The $200 Moto G Fast is basically a watered-down Moto G Power. (Surprise, surprise.)
Motorola swung for the fences earlier this year with a new premium phone, but make no mistake: Reliable, low-cost devices are still the brand’s bread and butter. And now, smartphone shoppers on a budget have two more to choose from.
The $200 Moto G Fast has all the makings of a solid budget phone, but there’s something we really need to address upfront: Motorola’s questionable branding. This year’s Moto G Power has a huge, 5,000mAh battery. The Moto G Stylus has, well, a stylus. With that in mind, you might expect the Moto G Fast to be the fastest of Motorola’s mid-range offerings, but that’s simply not that case. Since it uses the same Snapdragon 665 chipset as the two phones I just mentioned, the best the G Fast could do is match their performance. That seems pretty unlikely when you consider the G Fast packs 3GB of RAM — that’s 1GB less than either of those others Moto Gs. Put another way, in no way is this phone faster than any of Motorola’s other mid-range phones.
In fairness, Motorola told us the name was chosen because of the G Fast’s speed compared to other $200 phones, and they have a point — nothing else at that price point uses a Snapdragon 665 in the US. Well, for now at least. HMD seems to be gearing up to launch its Nokia 5.3 in the States this month, and if nothing else, its quartet of cameras should give it a notable edge over Moto’s latest mid-ranger. Still, If you can get past a mildly misleading name, the G Fast features some pretty competitive components for the price.
$200 gets you a 6.4-inch “Max Vision” display running at 1560x720, 32GB of internal storage, support for microSD cards as large as 512GB, a 4,000mAh battery, and 10W rapid charging. Shutterbugs will find a surprisingly flexible trio of cameras around back, too: The G Fast uses the same 16-megapixel main, 2-megapixel macro and 8-megapixel ultra-wide sensors as the Moto G Power. Throw in a typically clean build of Android 10 with the “My UI” features Motorola introduced on the Moto Edge Plus, and you’ve got a decent little package for the price.
With all that said, there isn’t much breathing room in Moto’s lineup between the G Fast and the G Power — the latter costs only $50 more, and features a much larger 5,000mAh battery, a higher-resolution display, more RAM and double the storage right out of the box. You’ll be able to pick up an unlocked Moto G Fast on June 12th from Amazon, Walmart, Best Buy and B&H, but on paper, the slight premium the G Power commands seems well worth it.

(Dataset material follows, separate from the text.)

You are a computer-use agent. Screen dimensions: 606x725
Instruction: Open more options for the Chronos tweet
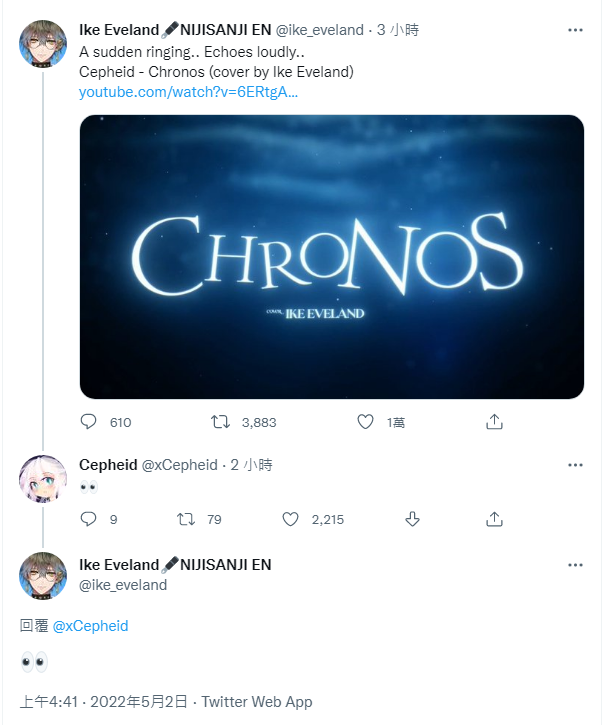click(x=575, y=30)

Those on tighter budgets may want to consider the seventh-generation Moto E, which got a noticeable performance boost this year. This new model uses one of Qualcomm’s Snapdragon 632 chipsets, and while it’s far from brand-new — the 632 was first announced in 2018 — it’s quite a bit faster than the Snapdragon 435 found in last year’s Moto E. Essentially, you’re getting Moto G7 performance for $150, which certainly isn’t anything to sneeze at.
Beyond that, the 2020 Moto E runs Android 10 and sports 2GB of RAM, 32GB of internal storage (up from 16GB last year), a 3,550mAh battery, a rear-mounted fingerprint sensor, and a 6.2-inch display running at the same 1520x720 as its big brother. It’s worth noting that the screen Motorola went with this year is much bigger than what we got in the prior year’s model, so it’s a good time to be shopping for phones on the cheap. And then there are the cameras.
Motorola likes to say the Moto E has a dual camera system, which is technically true: A 2-megapixel depth sensor indeed sits above the 13-megapixel main camera. As you might have guessed because of its shockingly low resolution though, you can’t actually take photos with that depth camera — it’s there to provide spatial data for giving your portraits some bokeh, and that’s about it. Personally, we find touting a dual camera that doesn’t really behave like one a little disingenuous, but it’s not like Motorola is alone here: TCL and HMD did it with the Alcatel 3V and the Nokia 4.2, respectively. Still, devices like Samsung’s Galaxy A11 are proof companies can squeeze extra cameras into a smartphone without busting through the $200 barrier.
The Moto E’s camera system might not be as flexible as others you may have heard of, but we’re still cautiously optimistic about its imaging performance. Motorola’s ever-improving camera software means you’ll get features like Best Shot suggestions, automatic smile capture, and a full manual mode with RAW output at a steep discount, though we’ll have to wait and see just how nicely those shots turn out. Thankfully, the wait shouldn’t be too long — like the G Fast, the new Moto E will go on sale at a smattering of online and physical retailers on June 12th.